### Exercise aim:
Copy out every line holding the string "field" from the records below.

··· Source material ···

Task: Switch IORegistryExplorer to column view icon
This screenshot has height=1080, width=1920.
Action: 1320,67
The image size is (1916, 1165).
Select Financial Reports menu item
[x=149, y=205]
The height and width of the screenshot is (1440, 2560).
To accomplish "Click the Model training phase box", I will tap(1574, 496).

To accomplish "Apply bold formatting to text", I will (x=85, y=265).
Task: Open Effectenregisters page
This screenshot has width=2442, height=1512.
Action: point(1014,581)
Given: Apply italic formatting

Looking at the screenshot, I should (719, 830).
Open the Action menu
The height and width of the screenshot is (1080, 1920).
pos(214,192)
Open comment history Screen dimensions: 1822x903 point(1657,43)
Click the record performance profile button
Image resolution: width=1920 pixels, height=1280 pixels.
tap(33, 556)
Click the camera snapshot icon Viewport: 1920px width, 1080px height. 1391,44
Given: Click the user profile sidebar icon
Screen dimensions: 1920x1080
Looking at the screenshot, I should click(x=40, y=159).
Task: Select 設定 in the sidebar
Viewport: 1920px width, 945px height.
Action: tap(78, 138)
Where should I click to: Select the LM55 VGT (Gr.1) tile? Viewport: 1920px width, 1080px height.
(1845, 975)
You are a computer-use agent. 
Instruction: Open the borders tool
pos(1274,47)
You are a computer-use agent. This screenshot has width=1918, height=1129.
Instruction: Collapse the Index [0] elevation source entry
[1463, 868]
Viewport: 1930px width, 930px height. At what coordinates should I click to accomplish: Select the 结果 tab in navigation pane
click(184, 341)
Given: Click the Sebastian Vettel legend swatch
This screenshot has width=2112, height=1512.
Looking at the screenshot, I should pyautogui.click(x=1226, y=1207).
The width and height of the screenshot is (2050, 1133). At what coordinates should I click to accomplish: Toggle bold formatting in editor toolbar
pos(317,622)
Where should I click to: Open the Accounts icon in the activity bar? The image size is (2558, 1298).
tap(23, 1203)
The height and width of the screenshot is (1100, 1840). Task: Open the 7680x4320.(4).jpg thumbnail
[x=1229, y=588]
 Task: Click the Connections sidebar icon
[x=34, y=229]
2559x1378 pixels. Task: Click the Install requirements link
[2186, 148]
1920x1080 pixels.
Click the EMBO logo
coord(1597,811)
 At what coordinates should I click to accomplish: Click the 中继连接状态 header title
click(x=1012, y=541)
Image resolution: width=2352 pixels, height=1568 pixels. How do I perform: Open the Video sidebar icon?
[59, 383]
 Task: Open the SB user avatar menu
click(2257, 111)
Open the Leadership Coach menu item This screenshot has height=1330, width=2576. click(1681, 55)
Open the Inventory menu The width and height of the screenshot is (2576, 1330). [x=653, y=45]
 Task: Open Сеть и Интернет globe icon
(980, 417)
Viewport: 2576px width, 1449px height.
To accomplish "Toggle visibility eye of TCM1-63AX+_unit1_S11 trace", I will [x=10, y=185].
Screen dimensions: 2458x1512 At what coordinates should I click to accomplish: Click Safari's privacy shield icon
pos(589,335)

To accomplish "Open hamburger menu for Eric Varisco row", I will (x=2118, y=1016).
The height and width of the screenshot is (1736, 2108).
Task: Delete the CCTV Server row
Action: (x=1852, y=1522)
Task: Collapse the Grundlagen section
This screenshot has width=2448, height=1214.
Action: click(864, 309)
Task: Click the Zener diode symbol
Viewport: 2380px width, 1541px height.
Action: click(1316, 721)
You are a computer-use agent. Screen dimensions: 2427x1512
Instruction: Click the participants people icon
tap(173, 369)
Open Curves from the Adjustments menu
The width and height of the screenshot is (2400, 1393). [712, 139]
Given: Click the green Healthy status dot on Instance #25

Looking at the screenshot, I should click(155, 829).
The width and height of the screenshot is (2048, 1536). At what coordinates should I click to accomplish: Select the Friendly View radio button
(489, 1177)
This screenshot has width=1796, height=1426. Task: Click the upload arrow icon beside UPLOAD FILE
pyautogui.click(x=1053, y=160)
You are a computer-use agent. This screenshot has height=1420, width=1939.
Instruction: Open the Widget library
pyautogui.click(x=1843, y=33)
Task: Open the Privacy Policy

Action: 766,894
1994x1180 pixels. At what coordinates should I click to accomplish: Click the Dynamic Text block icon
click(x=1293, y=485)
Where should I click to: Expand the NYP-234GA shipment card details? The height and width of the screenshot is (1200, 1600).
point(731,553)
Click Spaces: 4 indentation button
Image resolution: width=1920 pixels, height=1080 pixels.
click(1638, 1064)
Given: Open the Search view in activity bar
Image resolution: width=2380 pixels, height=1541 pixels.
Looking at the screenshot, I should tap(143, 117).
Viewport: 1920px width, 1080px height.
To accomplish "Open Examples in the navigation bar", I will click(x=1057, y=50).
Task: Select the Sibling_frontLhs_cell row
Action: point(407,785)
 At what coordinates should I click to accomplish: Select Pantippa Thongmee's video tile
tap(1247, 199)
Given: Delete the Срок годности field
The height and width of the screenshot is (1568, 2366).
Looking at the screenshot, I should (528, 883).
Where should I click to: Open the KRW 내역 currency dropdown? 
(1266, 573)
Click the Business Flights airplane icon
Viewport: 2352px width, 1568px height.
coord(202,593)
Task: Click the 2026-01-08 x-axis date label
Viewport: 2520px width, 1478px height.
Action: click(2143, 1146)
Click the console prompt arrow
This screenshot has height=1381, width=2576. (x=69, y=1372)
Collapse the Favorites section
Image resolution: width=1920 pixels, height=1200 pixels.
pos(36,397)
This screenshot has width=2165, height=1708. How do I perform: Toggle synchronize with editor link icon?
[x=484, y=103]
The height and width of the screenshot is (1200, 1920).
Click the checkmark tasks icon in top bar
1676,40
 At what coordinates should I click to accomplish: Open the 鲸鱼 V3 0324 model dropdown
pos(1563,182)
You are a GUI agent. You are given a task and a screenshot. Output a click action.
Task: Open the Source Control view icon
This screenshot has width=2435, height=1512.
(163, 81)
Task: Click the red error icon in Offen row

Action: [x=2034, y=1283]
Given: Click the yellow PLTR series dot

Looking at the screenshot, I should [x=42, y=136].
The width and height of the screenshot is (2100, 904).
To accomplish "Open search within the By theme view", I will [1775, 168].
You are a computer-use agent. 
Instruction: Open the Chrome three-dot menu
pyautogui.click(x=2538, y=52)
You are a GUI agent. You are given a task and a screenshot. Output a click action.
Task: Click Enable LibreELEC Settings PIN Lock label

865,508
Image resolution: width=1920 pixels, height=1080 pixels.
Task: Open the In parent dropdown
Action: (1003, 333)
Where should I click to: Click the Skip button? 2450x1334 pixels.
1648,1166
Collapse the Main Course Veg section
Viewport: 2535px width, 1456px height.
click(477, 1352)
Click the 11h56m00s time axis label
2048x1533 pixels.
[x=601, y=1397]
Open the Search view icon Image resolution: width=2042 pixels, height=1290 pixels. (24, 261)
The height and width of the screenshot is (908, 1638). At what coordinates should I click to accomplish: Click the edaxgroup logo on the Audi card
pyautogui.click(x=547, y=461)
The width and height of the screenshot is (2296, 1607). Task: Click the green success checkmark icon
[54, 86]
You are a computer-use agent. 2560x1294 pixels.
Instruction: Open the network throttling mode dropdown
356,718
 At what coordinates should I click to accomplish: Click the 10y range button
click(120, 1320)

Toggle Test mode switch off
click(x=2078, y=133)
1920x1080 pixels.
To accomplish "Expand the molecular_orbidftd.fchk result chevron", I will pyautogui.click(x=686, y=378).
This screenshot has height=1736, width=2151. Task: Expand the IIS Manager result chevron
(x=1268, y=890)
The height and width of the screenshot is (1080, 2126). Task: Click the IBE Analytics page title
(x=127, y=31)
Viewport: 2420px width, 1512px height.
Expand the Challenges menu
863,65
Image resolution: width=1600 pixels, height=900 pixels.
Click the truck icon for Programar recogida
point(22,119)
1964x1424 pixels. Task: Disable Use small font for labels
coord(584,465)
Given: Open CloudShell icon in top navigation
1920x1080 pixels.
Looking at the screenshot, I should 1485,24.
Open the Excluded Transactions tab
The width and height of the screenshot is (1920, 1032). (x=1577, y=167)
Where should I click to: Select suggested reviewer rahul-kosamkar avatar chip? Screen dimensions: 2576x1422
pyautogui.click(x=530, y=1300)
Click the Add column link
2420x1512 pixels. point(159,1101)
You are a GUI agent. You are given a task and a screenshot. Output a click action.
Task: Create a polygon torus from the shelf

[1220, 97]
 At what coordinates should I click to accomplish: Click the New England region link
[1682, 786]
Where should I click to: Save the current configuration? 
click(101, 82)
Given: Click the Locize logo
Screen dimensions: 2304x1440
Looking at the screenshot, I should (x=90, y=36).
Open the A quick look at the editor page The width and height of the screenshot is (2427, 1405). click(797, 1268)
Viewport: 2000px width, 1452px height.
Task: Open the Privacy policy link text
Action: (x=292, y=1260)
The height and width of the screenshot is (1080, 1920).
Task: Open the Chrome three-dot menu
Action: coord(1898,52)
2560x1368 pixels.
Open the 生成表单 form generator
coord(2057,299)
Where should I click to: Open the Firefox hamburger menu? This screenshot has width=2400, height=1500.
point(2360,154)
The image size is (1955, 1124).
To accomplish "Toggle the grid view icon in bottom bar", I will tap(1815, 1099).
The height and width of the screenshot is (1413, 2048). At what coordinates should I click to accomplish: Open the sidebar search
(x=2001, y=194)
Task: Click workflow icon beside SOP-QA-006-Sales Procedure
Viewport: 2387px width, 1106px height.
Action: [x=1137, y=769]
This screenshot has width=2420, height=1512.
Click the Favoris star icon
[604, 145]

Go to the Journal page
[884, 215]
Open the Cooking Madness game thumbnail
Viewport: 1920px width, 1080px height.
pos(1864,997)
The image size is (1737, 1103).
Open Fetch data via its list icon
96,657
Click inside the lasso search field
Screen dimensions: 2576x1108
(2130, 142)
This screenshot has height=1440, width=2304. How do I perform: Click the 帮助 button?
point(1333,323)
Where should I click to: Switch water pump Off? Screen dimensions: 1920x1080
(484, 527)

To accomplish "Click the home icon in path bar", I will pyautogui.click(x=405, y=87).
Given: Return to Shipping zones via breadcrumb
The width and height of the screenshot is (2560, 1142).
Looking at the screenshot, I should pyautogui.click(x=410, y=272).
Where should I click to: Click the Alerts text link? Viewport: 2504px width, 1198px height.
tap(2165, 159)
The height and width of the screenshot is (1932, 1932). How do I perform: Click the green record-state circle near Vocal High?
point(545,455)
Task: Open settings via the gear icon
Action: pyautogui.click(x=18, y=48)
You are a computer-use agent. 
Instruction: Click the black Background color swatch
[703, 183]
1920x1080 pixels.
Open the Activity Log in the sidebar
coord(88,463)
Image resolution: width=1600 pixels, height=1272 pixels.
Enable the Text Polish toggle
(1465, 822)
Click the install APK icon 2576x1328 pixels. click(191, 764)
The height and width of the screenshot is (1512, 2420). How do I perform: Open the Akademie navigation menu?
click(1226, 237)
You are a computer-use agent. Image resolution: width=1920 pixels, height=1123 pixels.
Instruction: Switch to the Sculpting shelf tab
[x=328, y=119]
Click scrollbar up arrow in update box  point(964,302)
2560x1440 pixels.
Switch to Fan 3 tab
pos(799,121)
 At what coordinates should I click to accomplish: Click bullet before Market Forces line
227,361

···

### Response to the task:
Given: Delete the Срок годности field
Click inside the lasso search field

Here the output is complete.